= Beatrice of Saone =

Countess consort of Edessa, 1134 to 1150

Beatrice of Saone was countess consort of Edessa from 1134 to 1150 by marriage to Count Joscelin II of Edessa. She served as regent of the remnants of the County of Edessa in the absence of her spouse in 1150.

Her first husband, William of Zardana, died in 1132 or 1133, leaving her in the possession of the fortress of Saone in the Principality of Antioch. She soon married her late husband's close ally Count Joscelin II of Edessa.
After her husband was captured by troops of Nur ad-Din, the atabeg (or governor) of Aleppo in May 1150, Beatrice became regent in the absence of her spouse. She entered into negotiations about the sale of the remnants of the County of Edessa to the Byzantine Empire.
After the transfer was completed in August 1150, she and her children settled in Saone.

== Marriages ==

Born in a noble family, Beatrice first married William of Zardana, who was a powerful baron in the Principality of Antioch. After William perished in a battle in 1132 or 1133, Beatrice became a wealthy widow because she retained her dower possession—the castle of Saone—till the end of her life.

Count Joscelin II of Edessa married her most probably because he wanted to strengthen his position in northern Syria. Beatrice's first husband had been Joscelin's close ally.

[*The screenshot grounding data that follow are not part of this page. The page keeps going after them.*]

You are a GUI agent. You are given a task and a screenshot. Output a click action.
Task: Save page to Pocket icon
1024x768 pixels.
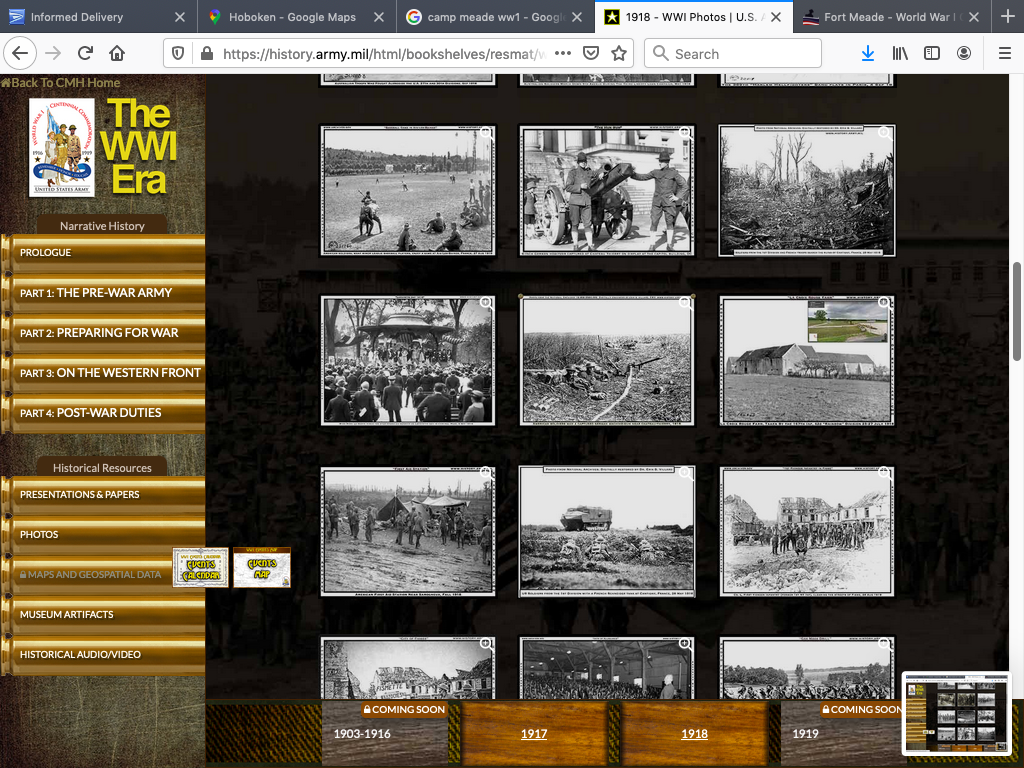point(591,53)
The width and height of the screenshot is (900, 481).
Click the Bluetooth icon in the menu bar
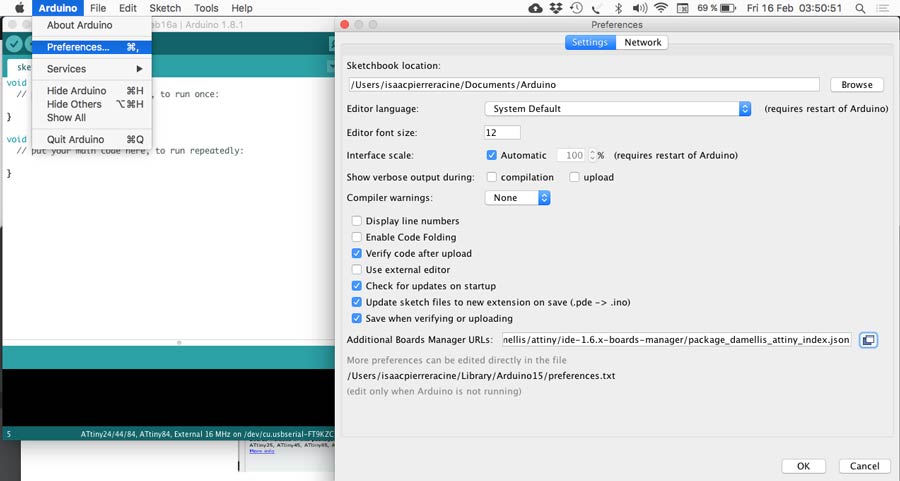pos(619,8)
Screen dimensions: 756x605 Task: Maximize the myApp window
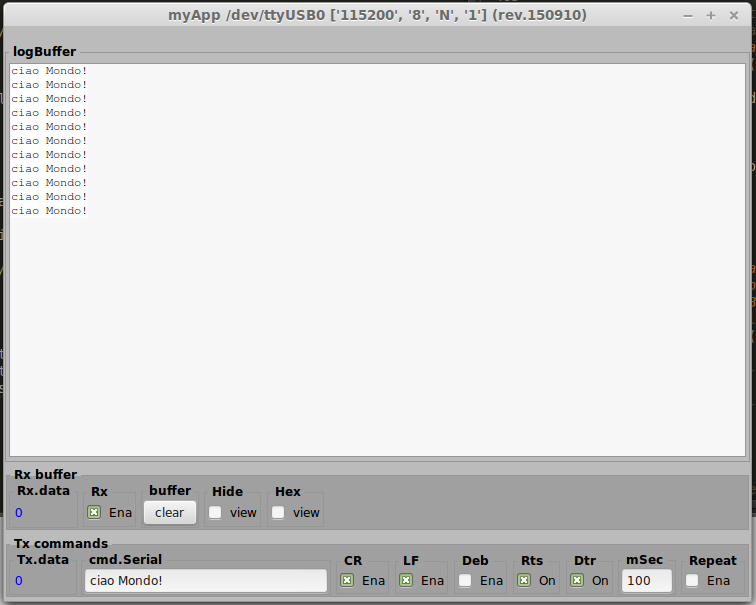tap(711, 15)

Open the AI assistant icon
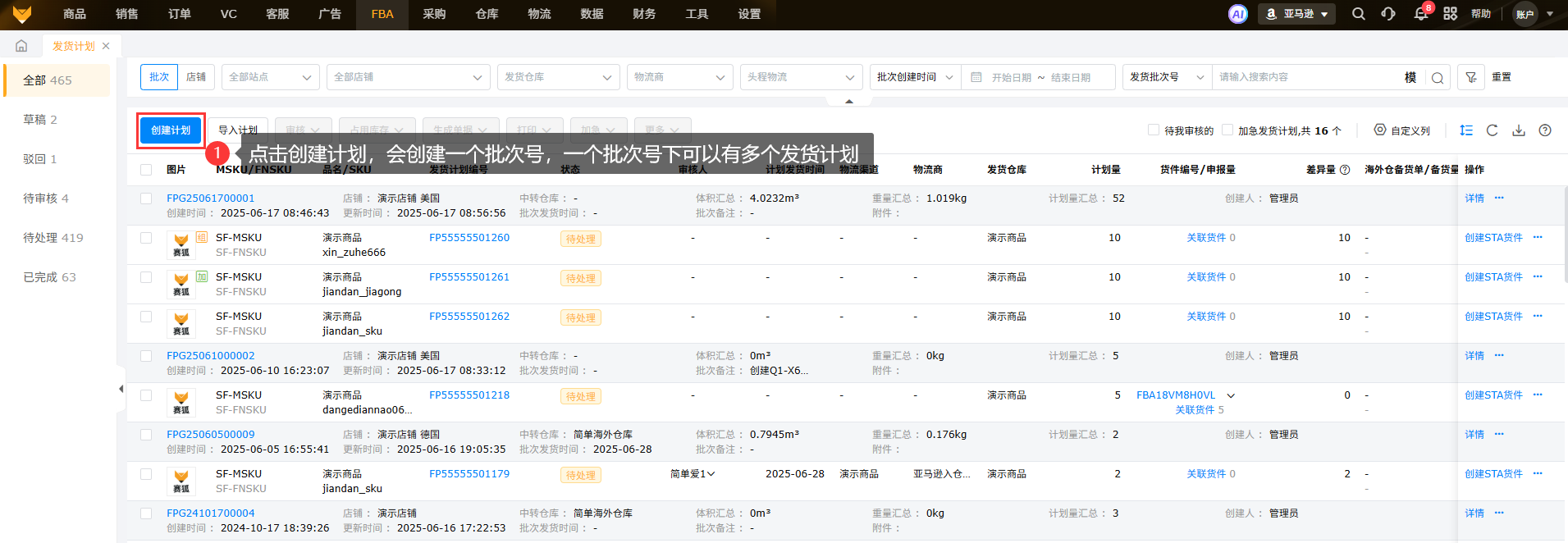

Joscelin preferred to live in Turbessel, west of the river Euphrates, and charged mercenaries with the defence of Edessa. Imad ad-Din Zengi, the atabeg of Mosul and Aleppo, captured Edessa on 23 December 1144. He also conquered almost all Edessan fortresses to the east of the Euphrates.

== Regent ==

Joscelin was captured by troops of Zengi's son, Nur ad-Din, in early May 1150. He was taken to Aleppo where he was blinded. Beatrice sent new troops to the fortresses of the county to strengthen their defence, but both Nur ad-Din and the Seljuk sultan of Rum, Mesud I, invaded the county. Mesud persuaded the garrisons of Kesoun, Raban, Behesni and Marzban to surrender in return for a safe conduct to Turbessel, but he unsuccessfully besieged Turbessel before returned to Rum in June 1150. The Byzantine Emperor, Manuel I Komnenos, offered to pay an annual income to Beatrice and her children in return for the cession of the last fortresses of the county.

Baldwin III of Jerusalem who had led reinforcements from Jerusalem to northern Syria realized that the Franks were unable to defend the territory and authorized Beatrice to sell the county. The transfer was completed in Baldwin III's presence in August 1150. Beatrice ceded Turbessel, Aintab, Ravendel, Bira and Samosata to the Byzantines. She provisionally retained Qa'lat ar-Rum, but only to grant it to Grigor III Pahlavuni, the catholicos (or head) of the Armenian Church in Cilicia.

== In exile ==

Baldwin III put Beatrice and her family under her protection. Beatrice and her children, Joscelin III and Agnes, settled in Saone. Her husband died in captivity in Aleppo in May 1159.